I see, if you clean up the deleted tables when it's re-added, then it's fine.

Do whatever you think work best for accessing the deleted table.

Developer
Dec 3, 2010 at 11:31 PM

The best way to replicate a data set between disconnected systems is with a change table and ascending journal id. It's extremely simple to implement and is robust in most failure modes and race conditions (assuming subscriber isn't re-entant).


== publisher-side ==

/* create a journal record */

JournalRecord {int Id; string ChangeType; string ItemType; string Item; }


/* add entries at appropriate points in the publisher */
/* these could also be behind an IJournalService for obvious reasons */

_journalRepository.Save(new JournalRecord {ChangeType="Update", ItemType="Package", Item=thePackageName});

_journalRepository.Save(new JournalRecord {ChangeType="Delete", ItemType="Package", Item=thePackageName});


/* create an endpoint on the server that takes a journal id and returns next changes, up to 100, as xml */

/journal/list/8272

List(int id) {
  var items = _journalRepository.Fetch(
    record => record.Id > id,
    order => order.Asc(record => record.Id),
    0, 100);
 
  return <Journal><JournalRecord Id="8273" ChangeType="Update" ItemType="Package" Item="elmah" />...</Journal>
}


== subscriber-side ==

state: last-known-journal-id

background-task pseudo code {
  changes = webget /journal/list/{last-known-journal-id}

  /* only distinct names are important for mirroring - change type is informational */
  packagenames = changes.where(itemtype==package).distinct(item)

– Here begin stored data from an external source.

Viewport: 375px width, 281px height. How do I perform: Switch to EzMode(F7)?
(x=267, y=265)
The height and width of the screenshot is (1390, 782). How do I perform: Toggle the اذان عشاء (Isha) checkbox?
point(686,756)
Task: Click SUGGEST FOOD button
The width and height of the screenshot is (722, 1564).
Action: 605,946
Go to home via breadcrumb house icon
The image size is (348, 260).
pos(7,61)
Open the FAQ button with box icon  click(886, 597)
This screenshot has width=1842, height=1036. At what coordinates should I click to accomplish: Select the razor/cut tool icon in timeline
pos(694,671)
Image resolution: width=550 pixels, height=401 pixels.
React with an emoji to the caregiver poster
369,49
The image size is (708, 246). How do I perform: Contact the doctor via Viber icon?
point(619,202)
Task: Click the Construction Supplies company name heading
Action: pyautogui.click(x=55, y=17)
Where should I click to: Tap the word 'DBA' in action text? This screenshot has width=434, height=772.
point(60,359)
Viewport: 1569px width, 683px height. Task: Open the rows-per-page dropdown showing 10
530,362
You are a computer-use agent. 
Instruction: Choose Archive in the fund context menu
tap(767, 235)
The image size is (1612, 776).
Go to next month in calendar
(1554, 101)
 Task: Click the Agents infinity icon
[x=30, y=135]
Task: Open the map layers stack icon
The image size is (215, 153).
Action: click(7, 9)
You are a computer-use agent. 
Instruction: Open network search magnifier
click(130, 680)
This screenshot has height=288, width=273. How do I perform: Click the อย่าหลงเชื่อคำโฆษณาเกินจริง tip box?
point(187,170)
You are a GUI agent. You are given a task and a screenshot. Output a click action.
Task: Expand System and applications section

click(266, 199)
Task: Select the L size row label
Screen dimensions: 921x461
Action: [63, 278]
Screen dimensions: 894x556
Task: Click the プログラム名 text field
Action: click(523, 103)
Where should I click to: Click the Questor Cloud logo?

  foreach (packagename in packagenames) {
    /* synchronize item - extract to methods as appropriate, of course*/
    pkgLocal = contentget(packagename)
    pkgRemote = webget(packagename)
    if (pkgRemote absent) {
      if (pkgLocal published) {
        pkgLocal.unpublish
      }
    }
    else if (pkgLocal absent) {
      create and publish pkgLocal
    }
    else {
      update pkgLocal
    }
  }

  last-known-journal-id = max(changes.id)
}

 

Developer
Dec 6, 2010 at 9:04 AM

Thanks Lou.  So the core differences with the current proposal are:

  • Use the journal for all operations instead of special casing deletes
  • Use journal id instead if timestamps to know what needs to be updated.  I can see time stamps being tricky as they rely on the gallery and the server having a matching clock, which could cause edge cases where some entries are missed.

 

Coordinator
Dec 6, 2010 at 4:08 PM

That's a nice solution. I think we'll go ahead and implement the deletes this way since it's not much of a change from the idea we had started to implement anyway. We'll change the Creates and Updates to use this system at a later point, which shouldn't be too hard once we have the infrastructure in place for the the Deletes.

Coordinator
Dec 8, 2010 at 9:35 PM

The journaling solution has been implemented (only for deletes right now). We ended up using the term "log" instead of "journal" but it's the same idea. The background task in the gallery will now query the log on the server to perform deletes. The infrastructure is in place now to do the same thing with create and update, so we'll do that at some point before v1.